1. Bid’ah kadang memiliki dalil yang bersifat umum
Ketika sesuatu dihukumi sebagai bid’ah, bukan berarti hal itu harus seratus persen di luar Islam dan tidak ada dalilnya sama sekali. Bahkan kebanyakan bid’ah justeru memiliki dalil yang tidak akan terlepas dari salah satu keadaan berikut: pertama, dalil tersebut shahih namun bersifat umum; atau yang kedua: dalil tersebut khusus namun tidak shahih.
Misalnya bid’ah puasa Nisfu Sya’ban. Secara umum, puasa adalah ibadah yang dianjurkan dalam Islam. Dalil yang menganjurkan untuk berpuasa cukup banyak dan shahih; akan tetapi dalil tersebut bersifat umum. Karenanya, dalam Islam ada hari-hari tertentu yang kita diwajibkan untuk puasa; seperti bulan Ramadhan. Ada pula hari-hari yang kita dianjurkan untuk berpuasa; seperti enam hari di bulan Syawal, hari Asyura, hari Arafah, hari Senin dan Kamis, tanggal 13, 14 dan 15 tiap bulan hijriah, dan semisalnya. Namun ada juga hari-hari yang kita diharamkan untuk puasa; seperti ‘Iedul Fitri, ‘Iedul Adha dan hari Tasyriq. Jelas sekali bahwa setiap jenis puasa tadi ditetapkan berdasarkan dalil khusus, sedangkan hari-hari lainnya tidak memiliki dalil khusus tentangnya.
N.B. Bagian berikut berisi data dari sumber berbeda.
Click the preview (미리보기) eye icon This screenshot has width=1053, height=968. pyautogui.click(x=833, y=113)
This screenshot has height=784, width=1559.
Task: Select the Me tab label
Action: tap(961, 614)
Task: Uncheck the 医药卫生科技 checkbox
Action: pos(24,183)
Jika seseorang mengkhususkan hari tertentu untuk berpuasa dengan keyakinan bahwa puasa pada hari itu dianjurkan -seperti Nisfu Sya’ban-, maka tidak cukup baginya untuk bersandar pada perintah dianjurkannya puasa secara umum dalam syari’at[2]); namun harus ada dalil khusus & shahih yang menyatakan bahwa pada hari itu dianjurkan untuk berpuasa. Karena jika tidak demikian maka tidak mungkin ada bid’ah dalam agama, sebab setiap bid’ah yang berkaitan dengan ibadah tertentu pasti tercakup dalam perintah umum akan ibadah tersebut.
Demikian pula jika dalilnya tidak shahih (bukan berupa ayat, hadits shahih/hasan, atau ijma’), maka tidak diperbolehkan bagi seorang muslim untuk melakukan suatu ibadah berangkat dari dalil yang lemah tadi. Sebab hukum asal setiap ibadah adalah tauqify –alias haram–, sampai ada dalil yang memerintahkannya, sebagaimana yang ditetapkan dalam kaidah usul fiqh [3]); sedangkan dalil yang lemah (seperti hadits dho’if) hanya menimbulkan dzonnun marjuh (dugaan lemah) bahwa amalan tersebut dianjurkan; dan Allah Ta’ala melarang serta mencela orang-orang yang sekedar mengikuti dugaan mereka saja;
“Dan janganlah kalian mengikuti apa-apa yang tidak kalian ketahui, sesungguhnya pendengaran, penglihatan dan hati semuanya akan dimintai pertanggungan jawabnya” (QS. Al Isra’: 36). “…Mereka tidak lain hanyalah mengikuti persangkaan, sedangkan sesungguhnya persangkaan itu tiada berfaedah sedikitpun terhadap kebenaran” (QS. An Najm: 28).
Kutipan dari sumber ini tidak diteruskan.